» Text extract

◇ ◇ ◇

In the wake of last week’s release of three million pages of files related to Jeffrey Epstein, the commentary has understandably and necessarily focused on powerful men’s sexual exploitation of young women and girls. But the documents paint a truly holistic picture of how the world’s wealthiest men think and talk, and not just about women. Here, for example, is an email in its totality and verbatim from Jes Staley, the former CEO of the global finance behemoth Barclays, who also appears to have been sexually involved with women under Epstein’s influence:
you want to know why we are not São Paolo, watch the TV adds on the Superbowl. Its all about hip blacks in hip cars with white women.
The group that should be in the streets, has been bought off. By Jay Z
This email offers a rare glimpse into the minds of the financial superelite, with São Paolo standing in for a volatile megacity given to frequent eruptions of mass unrest. They know the system that made them wealthy beyond imagination should logically produce popular revolt, even in rich capitalist countries, which are nonetheless highly unequal. Why doesn’t it? Staley’s simple answer is that consumerist ideology hypnotizes the masses with the prospect of transcending their status by emulating celebrities and acquiring commodities.

◇ ◇ ◇

» Problems to solve
**1.** List every person named in the text on the Epstein files.
**2.** Summarize the text on the Epstein files in two sentences.
**3.** Please write the next paragraph of the text on the Epstein files.
The data come from a different source than the text on the Epstein files.

» Data
◇ ◇ ◇

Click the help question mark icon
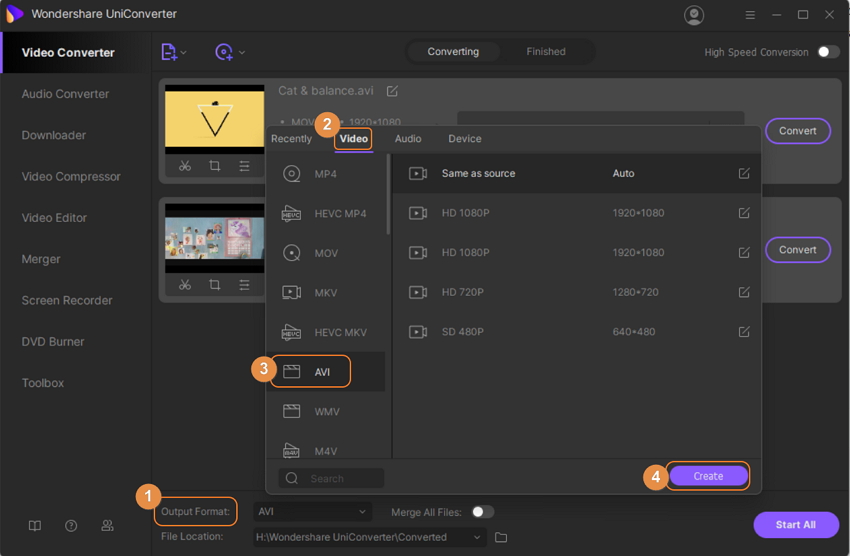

◇ ◇ ◇

» Solved tasks
**1.** Jeffrey Epstein, Jes Staley, Jay Z

**2.** Files about Jeffrey Epstein show how the world's wealthiest men think and talk, including an email from former Barclays CEO Jes Staley claiming that the group that should be in the streets has been bought off by Jay Z. According to the text, the financial superelite know their system should logically produce popular revolt, and Staley's answer for why it doesn't is that consumerist ideology hypnotizes the masses with the prospect of emulating celebrities and acquiring commodities.

**3.**
Staley is openly asserting here what many on the Left have long feared: that workers in rich societies are too bought off to overthrow capitalism. But among many other revelations in Epstein’s emails is the glaring fact that the ruling elite are not as uniquely bright as they’d like us to think. For all their wealth and power, these are no Übermenschen — they’re just average men with lurid sexual impulses and atrocious spelling. Their money and influence do not testify to their exquisitely developed personalities or intellects, only to the arbitrary injustice of the system that elevates them.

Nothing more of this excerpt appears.